Statistical analyses
Data were expressed as mean±standard deviation (SD) from at least three independent experiments. Omics data were filtered with the chi-square test, and significance was defined as P<0.05 and log2 fold change≥1. Other datasets were analyzed in SPSS v24.0 software (USA) using one-way analysis of variance (ANOVA) with Dunnett’s test. Statistical significance was set at P<0.05.
RESULTS
Pseudomonas plecoglossicida induces hypoglycemia in large yellow croakers
The injection dose required to yield both fatal and nonfatal outcomes was established through gradient dose experiments, which identified a median lethal dose (LD50) of 4.44×103±2.79×103 cfu/fish (Figure 1A). This dose was used to generate three groups: control group (PBS) (CG), moribund group (MG), and survival group (SG). The CG and SG groups retained normal hepatic coloration and physiological oxygen saturation (SaO2), whereas the MG group exhibited pronounced hepatic pallor and significantly reduced SaO2 (Figure 1B; Supplementary Figure S1). Erythrocyte counts, myocardial ischemia, visceral vascular rupture, and iron distribution showed no significant intergroup differences (Supplementary Figures S2–S4), indicating that hypoxemia is directly associated with mortality in large yellow croakers, rather than secondary to anemia.
Figure 1.
Pseudomonas plecoglossicida induced hypoglycemia in large yellow croakers
A: Mortality rates of croakers challenged with varying concentrations of P. plecoglossicida. B: Macroscopic liver morphology across experimental groups. Arrows indicate livers. C: Histopathological features of H&E-stained hepatic tissues. Arrows indicate vacuolated cells. D: Proportion of vacuolated cells relative to total hepatocytes. E: Hepatic LPO levels. F: Hepatic GSH levels. G, H: Hepatic glycogen levels. Arrows indicate glycogen. I: Blood glucose levels across experimental groups. J: Ultrastructural changes in hepatocytes. Arrows indicate mitochondria. K: NAD+/NADH ratio across experimental groups. D, E, F, H, I, K: n=3. *: P<0.05; **: P<0.01; ***: P<0.001.
Extensive vacuolar degeneration was observed in visceral organs of infected fish, most prominently in the liver (Figure 1C; Supplementary Figure S5). Hepatocytes from the CG group showed no vacuolation, while the SG group displayed moderate pathology (12.66±5.84%vacuolated cells) and the MG group showed severe pathology (63.54±7.13% vacuolated cells) (Figure 1C, D). This gradient indicates progressive energy metabolism impairment that aligned with survival outcomes.

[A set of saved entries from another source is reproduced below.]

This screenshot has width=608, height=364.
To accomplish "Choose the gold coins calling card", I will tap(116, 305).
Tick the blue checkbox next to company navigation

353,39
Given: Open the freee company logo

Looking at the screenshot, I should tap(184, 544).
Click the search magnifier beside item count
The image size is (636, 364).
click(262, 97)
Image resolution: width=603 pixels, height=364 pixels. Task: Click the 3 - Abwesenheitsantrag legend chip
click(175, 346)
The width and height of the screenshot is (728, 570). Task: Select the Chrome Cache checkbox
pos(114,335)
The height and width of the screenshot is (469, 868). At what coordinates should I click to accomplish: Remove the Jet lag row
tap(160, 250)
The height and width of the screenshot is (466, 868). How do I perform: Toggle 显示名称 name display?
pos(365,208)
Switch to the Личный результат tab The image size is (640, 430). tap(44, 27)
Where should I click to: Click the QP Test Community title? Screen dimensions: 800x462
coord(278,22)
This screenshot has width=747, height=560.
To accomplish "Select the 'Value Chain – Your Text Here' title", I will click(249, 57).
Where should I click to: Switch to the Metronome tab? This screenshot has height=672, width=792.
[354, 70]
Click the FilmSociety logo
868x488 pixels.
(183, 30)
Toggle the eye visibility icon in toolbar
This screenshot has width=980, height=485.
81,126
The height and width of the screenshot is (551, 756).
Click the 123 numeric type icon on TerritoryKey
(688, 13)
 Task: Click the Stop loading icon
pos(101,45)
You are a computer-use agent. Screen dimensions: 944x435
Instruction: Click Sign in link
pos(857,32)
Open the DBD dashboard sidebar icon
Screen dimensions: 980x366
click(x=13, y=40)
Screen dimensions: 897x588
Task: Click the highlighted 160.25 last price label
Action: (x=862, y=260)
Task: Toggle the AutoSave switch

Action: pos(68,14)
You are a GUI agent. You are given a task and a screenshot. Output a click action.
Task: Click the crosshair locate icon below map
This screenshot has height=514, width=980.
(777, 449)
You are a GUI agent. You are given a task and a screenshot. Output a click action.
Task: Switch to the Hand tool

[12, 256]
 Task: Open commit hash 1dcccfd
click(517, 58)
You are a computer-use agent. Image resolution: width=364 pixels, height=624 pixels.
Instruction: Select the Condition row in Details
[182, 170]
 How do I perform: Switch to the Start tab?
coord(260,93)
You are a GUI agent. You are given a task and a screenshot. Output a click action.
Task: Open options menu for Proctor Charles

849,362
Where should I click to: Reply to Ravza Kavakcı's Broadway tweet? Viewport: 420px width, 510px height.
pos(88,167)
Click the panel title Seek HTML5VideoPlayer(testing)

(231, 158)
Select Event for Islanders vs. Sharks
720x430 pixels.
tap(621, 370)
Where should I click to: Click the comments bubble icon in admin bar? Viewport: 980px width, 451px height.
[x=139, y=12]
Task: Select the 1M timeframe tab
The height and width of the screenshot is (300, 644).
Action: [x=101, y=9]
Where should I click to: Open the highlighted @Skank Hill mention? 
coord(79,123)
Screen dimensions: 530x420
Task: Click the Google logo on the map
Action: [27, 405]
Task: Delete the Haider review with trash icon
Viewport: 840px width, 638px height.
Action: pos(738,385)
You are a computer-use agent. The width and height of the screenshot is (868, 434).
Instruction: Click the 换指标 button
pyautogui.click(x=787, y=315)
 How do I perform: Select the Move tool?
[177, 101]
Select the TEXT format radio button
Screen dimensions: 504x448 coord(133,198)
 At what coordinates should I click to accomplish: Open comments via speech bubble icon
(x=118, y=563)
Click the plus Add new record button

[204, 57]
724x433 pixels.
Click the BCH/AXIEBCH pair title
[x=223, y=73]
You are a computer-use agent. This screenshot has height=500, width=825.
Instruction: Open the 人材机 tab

LPO accumulation followed a consistent pattern, with the lowest levels in the CG group, intermediate levels in the SG group, and the highest levels in the MG group, which reached 5.8-fold relative to the CG group and 2.87-fold relative to the SG group (Figure 1E). GSH levels showed an inverse correlation, with the highest content in the CG group, measuring 2.21-fold that of the SG group and 6.21-fold that of the MG group (Figure 1F). Hepatic glycogen concentration was 35.87 mg/g tissue in the CG group, 2.66-fold higher than in the SG group and 7.10-fold higher than in the MG group (Figure 1G, H; Supplementary Figure S6). These results demonstrated substantial depletion of hepatic energy reserves and pronounced oxidative stress during infection. Under physiological conditions, hepatic glycogen degradation maintains blood glucose homeostasis (Sharafifard et al., 2025). Here, blood glucose levels were 4.93 mmol/L and 5.02 mmol/L in the CG and SG groups, respectively, but declined precipitously to 0.80 mmol/L in the MG group, matching levels in insulin-overdosed fish (Figure 1I), indicating a fatal hypoglycemic event.
Mitochondrial ultrastructure differed markedly across groups. The CG and SG groups maintained intact cristae, whereas the MG group displayed swollen mitochondria with fragmented cristae, consistent with severe organelle injury (Figure 1J). The NAD+/NADH ratio in the CG group (3.48) was 1.88-fold higher than in the SG group and 26.77-fold higher than in the MG group, demonstrating profound mitochondrial dysfunction and energy deficiency in moribund fish (Figure 1K).
Collectively, these physiological and pathological observations indicate that infection-induced hypoglycemia contributes critically to mortality in large yellow croakers and is closely associated with mitochondrial impairment.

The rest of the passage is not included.